Humas ARB Lusi, mengatakan jika Aliansi Rakyat Bergerak kembali turun ke jalan tepatnya di pertigaan Gejayan sebagai respons dari bagaimana negara berhasil mengelabui rakyatnya untuk yang kesekian kalinya.
"Hari ini merupakan respons kita imbas dari pengesahan RUU Omnibus Law Cipta Kerja yang mana itu setelah kita lakukan kajian banyak unsur ketidakbermanfaatan bagi masyarakat," ujar Lusi saat dikonfirmasi di pertigaan Gejayan, Condongcatur, Depok, Sleman, Senin (5/10/2020).
Berdasarkan pantauan Harianjogja.com, aksi unjuk rasa dimulai sejak pukul 17.00 WIB. Massa sempat membakar ban bekas tepat di tengah pertigaan Gejayan. Arus lalu lintas dari tiga arah terpaksa ditutup guna menghindari gesekan antara pengendara lalu lintas dengan demonstran.
Polisi kemudian memukul mundur demonstran yang enggan untuk membubarkan diri. Unjuk rasa berakhir tepat pukul 20.00 WIB disertai dengan rintikan hujan yang mengguyur kawasan Gejayan.
Lebih lanjut, Omnibus Law Cipta Kerja, lanjut Lusi, dalam perumusannya tidak mengedepankan partisipasi publik dan tidak disertai dengan kritik, masukan, maupun gelombang protes dari rakyat yang telah dilancarkan sebelumnya.
"Untuk itu, kami Aliansi Rakyat Bergerak melancarkan aksi sebagai respons terhadap pengebutan pembahasan Omnibus Law yang tidak menghiraukan gelombang penolakan dari masyarakat," sambung Lusi.
Sementara itu, Humas ARB Revo mengatakan jika ARB konsisten dan terus melakukan penolakan Omnibus Law Cipta Kerja tanpa kompromi. Baik itu melalui jalur litigasi maupun non-litigasi.

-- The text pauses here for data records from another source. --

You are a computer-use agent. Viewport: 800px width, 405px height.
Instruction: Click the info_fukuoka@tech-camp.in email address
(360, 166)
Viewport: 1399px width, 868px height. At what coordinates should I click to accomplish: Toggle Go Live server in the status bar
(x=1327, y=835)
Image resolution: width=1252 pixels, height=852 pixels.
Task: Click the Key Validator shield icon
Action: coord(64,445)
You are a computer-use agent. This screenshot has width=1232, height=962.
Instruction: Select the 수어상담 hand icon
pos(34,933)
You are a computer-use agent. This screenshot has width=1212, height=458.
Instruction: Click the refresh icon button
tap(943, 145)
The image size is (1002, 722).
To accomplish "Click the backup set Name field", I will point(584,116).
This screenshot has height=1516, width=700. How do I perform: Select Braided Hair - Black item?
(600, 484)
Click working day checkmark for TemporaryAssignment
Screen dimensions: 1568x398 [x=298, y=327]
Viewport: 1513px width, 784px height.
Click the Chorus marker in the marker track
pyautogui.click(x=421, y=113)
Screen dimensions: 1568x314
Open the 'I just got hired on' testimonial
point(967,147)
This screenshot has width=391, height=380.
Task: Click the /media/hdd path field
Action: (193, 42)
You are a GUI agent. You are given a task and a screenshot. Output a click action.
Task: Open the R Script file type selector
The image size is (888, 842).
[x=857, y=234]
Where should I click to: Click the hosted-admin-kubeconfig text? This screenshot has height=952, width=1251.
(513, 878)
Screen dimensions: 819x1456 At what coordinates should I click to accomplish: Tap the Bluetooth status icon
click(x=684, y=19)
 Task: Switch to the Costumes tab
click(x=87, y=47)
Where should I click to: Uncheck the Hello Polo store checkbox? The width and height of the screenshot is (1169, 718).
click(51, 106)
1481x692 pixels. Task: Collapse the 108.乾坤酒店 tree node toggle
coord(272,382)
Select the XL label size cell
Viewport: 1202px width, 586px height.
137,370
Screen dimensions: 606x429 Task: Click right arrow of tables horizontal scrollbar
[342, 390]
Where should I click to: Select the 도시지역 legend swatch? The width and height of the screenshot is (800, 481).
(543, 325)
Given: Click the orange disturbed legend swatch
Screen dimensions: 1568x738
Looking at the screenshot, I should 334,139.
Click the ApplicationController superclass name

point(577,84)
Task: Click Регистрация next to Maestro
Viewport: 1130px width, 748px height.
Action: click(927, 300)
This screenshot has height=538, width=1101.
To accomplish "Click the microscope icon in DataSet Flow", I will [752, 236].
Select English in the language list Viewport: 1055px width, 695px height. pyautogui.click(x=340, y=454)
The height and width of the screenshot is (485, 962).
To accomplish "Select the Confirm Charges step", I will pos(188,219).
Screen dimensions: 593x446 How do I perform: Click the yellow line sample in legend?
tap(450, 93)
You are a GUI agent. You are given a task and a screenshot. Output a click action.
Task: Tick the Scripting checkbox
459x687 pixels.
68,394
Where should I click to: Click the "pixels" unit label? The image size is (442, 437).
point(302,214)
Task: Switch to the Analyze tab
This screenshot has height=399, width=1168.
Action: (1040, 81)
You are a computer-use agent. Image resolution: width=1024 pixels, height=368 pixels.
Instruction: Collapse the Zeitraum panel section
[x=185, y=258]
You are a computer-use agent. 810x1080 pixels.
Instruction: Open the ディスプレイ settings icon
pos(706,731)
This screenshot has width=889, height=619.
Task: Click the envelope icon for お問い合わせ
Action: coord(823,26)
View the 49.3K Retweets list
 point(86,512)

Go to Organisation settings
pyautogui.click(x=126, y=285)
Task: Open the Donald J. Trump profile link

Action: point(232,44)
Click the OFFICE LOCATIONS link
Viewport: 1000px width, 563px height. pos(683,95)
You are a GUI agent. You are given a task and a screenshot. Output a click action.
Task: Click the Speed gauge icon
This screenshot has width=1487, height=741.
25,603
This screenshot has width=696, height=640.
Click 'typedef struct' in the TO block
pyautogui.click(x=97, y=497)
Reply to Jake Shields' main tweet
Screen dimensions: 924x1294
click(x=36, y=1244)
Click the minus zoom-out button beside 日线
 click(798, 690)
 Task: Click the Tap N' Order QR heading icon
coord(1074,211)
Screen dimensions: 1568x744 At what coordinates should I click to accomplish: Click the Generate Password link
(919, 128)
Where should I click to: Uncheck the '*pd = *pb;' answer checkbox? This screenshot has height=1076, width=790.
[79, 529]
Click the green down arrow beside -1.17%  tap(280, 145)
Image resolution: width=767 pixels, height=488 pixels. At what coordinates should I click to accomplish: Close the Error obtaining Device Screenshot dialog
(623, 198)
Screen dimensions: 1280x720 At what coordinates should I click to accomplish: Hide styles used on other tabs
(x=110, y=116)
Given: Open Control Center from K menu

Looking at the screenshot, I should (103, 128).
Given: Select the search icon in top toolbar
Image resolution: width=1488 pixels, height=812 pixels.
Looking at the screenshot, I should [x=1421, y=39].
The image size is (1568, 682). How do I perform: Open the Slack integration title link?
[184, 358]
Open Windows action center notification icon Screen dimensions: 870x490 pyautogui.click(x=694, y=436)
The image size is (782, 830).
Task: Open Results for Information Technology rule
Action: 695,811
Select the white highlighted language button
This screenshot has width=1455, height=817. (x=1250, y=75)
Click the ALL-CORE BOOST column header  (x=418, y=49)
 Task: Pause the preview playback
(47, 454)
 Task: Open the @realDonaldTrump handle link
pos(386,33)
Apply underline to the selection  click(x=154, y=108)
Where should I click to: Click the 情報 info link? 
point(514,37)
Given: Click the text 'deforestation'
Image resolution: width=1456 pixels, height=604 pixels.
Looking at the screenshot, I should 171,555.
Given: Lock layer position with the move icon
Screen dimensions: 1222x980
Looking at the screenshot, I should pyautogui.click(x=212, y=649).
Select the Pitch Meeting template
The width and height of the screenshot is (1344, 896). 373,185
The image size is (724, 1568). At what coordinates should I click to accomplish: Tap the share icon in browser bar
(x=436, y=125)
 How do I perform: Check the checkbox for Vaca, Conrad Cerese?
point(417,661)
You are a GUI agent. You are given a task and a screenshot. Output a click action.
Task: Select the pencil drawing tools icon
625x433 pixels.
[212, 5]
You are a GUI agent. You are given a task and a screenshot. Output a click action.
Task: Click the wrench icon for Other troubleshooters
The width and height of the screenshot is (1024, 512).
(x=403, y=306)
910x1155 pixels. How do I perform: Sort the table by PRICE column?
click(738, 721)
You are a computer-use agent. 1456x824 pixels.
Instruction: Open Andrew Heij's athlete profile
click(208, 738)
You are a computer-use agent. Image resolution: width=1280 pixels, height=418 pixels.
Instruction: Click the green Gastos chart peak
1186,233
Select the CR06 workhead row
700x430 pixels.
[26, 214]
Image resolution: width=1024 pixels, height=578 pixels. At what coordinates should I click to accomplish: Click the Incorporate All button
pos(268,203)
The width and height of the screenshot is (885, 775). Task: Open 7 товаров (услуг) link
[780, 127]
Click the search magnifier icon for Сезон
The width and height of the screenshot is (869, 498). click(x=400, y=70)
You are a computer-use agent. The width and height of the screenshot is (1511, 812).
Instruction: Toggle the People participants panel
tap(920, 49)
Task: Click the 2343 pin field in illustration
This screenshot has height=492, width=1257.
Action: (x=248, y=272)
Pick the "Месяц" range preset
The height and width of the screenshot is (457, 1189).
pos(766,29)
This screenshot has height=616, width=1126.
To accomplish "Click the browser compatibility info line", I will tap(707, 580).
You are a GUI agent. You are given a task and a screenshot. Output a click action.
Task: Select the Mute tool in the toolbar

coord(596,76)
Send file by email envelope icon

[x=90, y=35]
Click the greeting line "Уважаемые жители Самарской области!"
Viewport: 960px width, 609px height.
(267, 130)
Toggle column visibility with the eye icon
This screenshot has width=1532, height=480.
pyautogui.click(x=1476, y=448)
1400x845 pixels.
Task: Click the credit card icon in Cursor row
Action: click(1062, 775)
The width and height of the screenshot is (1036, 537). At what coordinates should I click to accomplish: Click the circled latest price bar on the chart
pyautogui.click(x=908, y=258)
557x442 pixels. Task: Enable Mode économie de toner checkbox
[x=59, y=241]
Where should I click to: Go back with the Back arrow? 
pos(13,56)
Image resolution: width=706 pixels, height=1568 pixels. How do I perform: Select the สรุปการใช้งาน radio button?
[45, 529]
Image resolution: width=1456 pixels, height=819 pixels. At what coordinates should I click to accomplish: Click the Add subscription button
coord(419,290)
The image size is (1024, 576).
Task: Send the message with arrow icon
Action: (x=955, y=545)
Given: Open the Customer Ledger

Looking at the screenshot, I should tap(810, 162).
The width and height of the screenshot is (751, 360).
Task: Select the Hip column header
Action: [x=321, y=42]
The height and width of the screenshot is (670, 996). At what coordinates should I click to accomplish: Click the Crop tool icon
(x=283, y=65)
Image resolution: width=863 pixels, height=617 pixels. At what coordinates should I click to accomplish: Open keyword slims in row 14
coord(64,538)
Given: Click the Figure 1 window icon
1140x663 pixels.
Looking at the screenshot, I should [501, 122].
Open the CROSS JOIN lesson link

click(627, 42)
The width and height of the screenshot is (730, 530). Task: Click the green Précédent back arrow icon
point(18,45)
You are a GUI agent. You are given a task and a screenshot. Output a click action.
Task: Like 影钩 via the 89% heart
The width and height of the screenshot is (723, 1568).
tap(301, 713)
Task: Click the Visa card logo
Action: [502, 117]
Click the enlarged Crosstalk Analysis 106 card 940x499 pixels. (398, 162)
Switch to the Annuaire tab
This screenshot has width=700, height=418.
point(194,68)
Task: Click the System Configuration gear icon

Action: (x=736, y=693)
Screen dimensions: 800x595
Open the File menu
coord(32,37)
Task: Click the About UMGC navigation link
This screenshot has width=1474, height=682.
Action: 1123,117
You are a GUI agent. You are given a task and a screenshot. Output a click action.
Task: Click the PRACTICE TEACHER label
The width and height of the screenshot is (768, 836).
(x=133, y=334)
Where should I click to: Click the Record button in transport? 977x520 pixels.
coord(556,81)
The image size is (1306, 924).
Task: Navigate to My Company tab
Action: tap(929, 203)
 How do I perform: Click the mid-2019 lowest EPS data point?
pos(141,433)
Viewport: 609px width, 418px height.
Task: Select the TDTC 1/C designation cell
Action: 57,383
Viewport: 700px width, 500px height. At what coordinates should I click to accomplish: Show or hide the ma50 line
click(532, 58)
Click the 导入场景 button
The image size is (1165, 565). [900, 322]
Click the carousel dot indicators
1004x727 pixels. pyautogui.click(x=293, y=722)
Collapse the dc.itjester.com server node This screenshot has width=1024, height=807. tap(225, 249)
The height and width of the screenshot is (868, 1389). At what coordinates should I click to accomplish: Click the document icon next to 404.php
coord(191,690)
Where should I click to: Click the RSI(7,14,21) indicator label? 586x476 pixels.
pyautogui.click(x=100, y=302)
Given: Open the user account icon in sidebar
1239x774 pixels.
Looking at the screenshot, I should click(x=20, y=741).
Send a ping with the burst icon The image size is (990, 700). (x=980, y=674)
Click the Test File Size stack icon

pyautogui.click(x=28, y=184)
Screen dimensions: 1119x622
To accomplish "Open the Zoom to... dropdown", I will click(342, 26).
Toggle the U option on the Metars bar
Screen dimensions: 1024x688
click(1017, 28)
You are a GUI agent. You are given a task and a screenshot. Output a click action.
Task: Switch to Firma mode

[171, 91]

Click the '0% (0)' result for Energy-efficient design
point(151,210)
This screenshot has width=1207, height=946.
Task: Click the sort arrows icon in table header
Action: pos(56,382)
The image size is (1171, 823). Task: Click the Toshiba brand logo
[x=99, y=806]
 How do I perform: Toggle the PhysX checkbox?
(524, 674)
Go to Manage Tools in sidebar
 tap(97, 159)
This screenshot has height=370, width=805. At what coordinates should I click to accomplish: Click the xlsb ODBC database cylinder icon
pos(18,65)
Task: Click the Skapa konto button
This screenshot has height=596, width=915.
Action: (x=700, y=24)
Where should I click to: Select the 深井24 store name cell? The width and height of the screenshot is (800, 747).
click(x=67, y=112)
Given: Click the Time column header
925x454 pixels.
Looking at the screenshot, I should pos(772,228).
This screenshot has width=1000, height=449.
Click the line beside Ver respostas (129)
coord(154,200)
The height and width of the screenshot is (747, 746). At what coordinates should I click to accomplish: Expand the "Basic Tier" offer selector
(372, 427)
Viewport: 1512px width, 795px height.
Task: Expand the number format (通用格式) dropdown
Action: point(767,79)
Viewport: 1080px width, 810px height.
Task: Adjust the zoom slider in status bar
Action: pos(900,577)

"Ketiga, kami mengajak segenap masyarakat Indonesia untuk berpartisipasi aktif dalam serangkaian aksi solidaritas penolakan terhadap Omnibus Law," ungkapnya.
Keempat, kata Revo, ARB berkomitmen untuk tetap mengawal tujuh tuntutan Aliansi Rakyat Bergerak yang sudah disuarakan sebelumnya. Yaitu pada tanggal 16 Agustus 2020 lalu.
"Kami akan terus melakukan aksi hingga tanggal 8 Oktober mendatang. Jadi, akan terus kami laporkan kegiatan kami melalui kanal-kanal media sosial kami, untuk itu kami juga berkomitmen baik melalui jalur litigasi maupun non-litigasi guna menggagalkan Omnibus Law Cipta Kerja ini," pungkas Revo.